Tensions rise but Lebanon’s only invasion is by tourists

July 30, 2009

The sun is shining and Beirut’s streets are busier than ever. Thousands of Europeans and Americans have gambled on the New York Times’ recommendation, Arabs from the Gulf have tightened their belts and chosen to vacation closer to home, and CNN is running reports on Beirut being the best party city in the world. Times have changed, right?

Well, no, not really. In the past couple of weeks we’ve seen reports about an explosion at a Hezbollah arms factory, a military build-up across the border in Israel, an al Qaeda video claiming responsibility for rocket attacks in the south, and 10 people arrested for plotting to attack UN peacekeepers. Oh, and fighter jets have been in the skies over Beirut.
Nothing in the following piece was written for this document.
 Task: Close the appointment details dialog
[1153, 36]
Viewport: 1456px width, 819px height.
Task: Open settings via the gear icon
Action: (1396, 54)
The tension began two weeks ago when a series of blasts in the southern town of Khirbet Silim triggered a slew of conflicting explanations from Hezbollah, the Lebanese Armed Forces (LAF) and the Israelis. Despite being Hezbollah-controlled territory, a friend of mine was told by the group’s spokesperson that he hadn’t heard about the blast – six hours after it had occurred. 

Eventually it transpired that the building had been a Hezbollah arms depot, which the UN quickly highlighted as a violation of Resolution 1701, and when UNIFIL sent a team of investigators to the site they were pelted with stones and forced to retreat with several peacekeepers injured.

Israel said the explosion was a clear sign that Hezbollah was actively rearming and initially responded by massing troops along the border before reportedly moving tanks into the area yesterday. And if that wasn’t worrying enough, there were also claims that a gun-battle between Israel and the LAF had been narrowly avoided last week when Lebanese authorities claimed an IDF watchtower was illegally positioned. For once, it seems the Blue Helmets managed to step in and calm the mood.

And then, out of nowhere, came a video thought to feature the voice of Osama bin Laden claiming responsibility for rockets launched from southern Lebanon into Israel in January. Whether al Qaeda had anything to do with it or not (I’ll save that for another post), it’s never a good thing to hear bin Laden talking about your country. Especially just after 10 suspected terrorists, thought to be members of the al Qaeda-aligned Fatah al Islam group, were arrested.

So there you have it: two weeks in the NYT’s top tourist destination for 2009. And although many Lebanese are adamant peace will hold, when the country’s fighter jets took to the skies above Beirut this week, after last being deployed over 30 years ago, it was hardly surprising that the city’s visitors from the Gulf were scrambling to evacuate.